Mitchell was advised to either submit an application to the FDA to get his supposed new drugs approved, or else take down the misleading language. Mitchell still sells various supplements through his website, with much tamer language; he seems to reserve his more speculative language for Facebook.
Beyond his questionable medical claims, Mitchell has had other controversies and run-ins with the law since losing his medical license. In 2017, he was convicted of making a terroristic threat, a misdemeanor, after posting on Facebook, “Make no mistake that my desire is to put a bullet into the head of Robert Kaufmann MD and all of his flying monkeys.” (Kaufmann was the head of the Texas Tech University Health Sciences department at the time, and Mitchell appeared to blame him for the death of his “administrator and friend” Jodi Bytheway, the Amarillo Globe-News reported at the time.

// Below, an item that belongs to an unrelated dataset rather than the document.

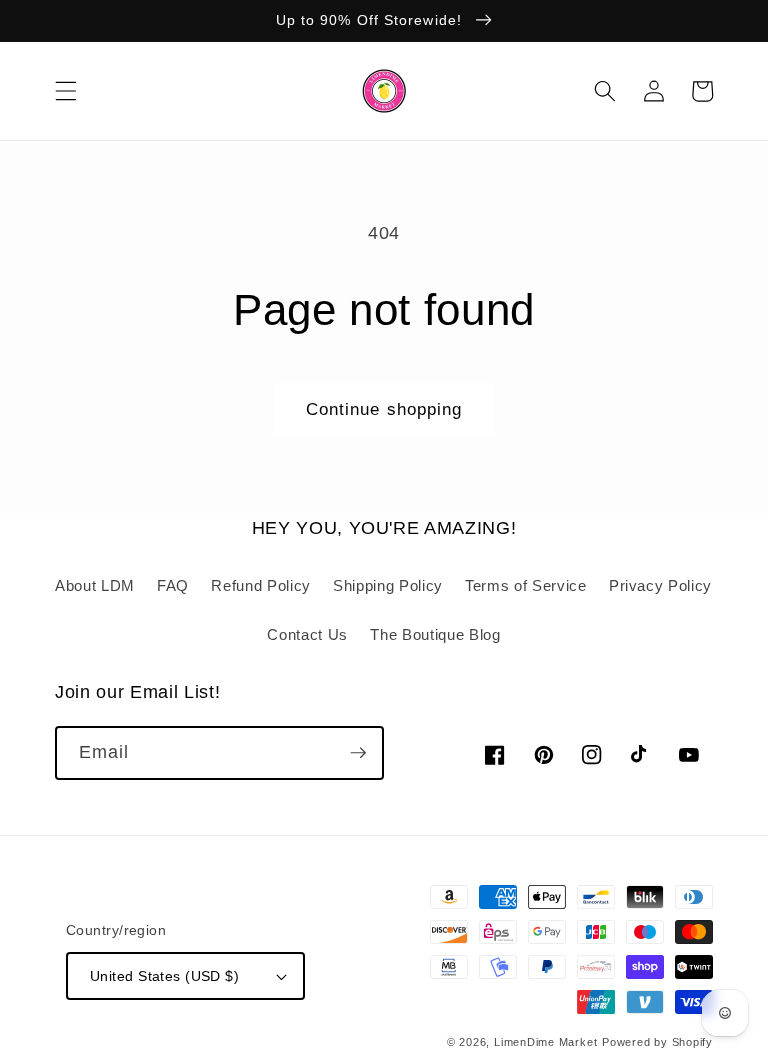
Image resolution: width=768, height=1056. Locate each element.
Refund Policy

Mitchell told a journalist at the time, the paper wrote, “that going through the trial was the only way he could get information from Texas Tech University Health Sciences Center regarding the 2015 death of Bytheway.”)
Mitchell seems unlikely to stop making medical claims any time soon. The day after VICE contacted him, he was busily promoting various supplements, urging his followers to consider buying them “for your loved ones that are confined to their homes.” The cure for everything, he seems to suggest, is just in the next bottle.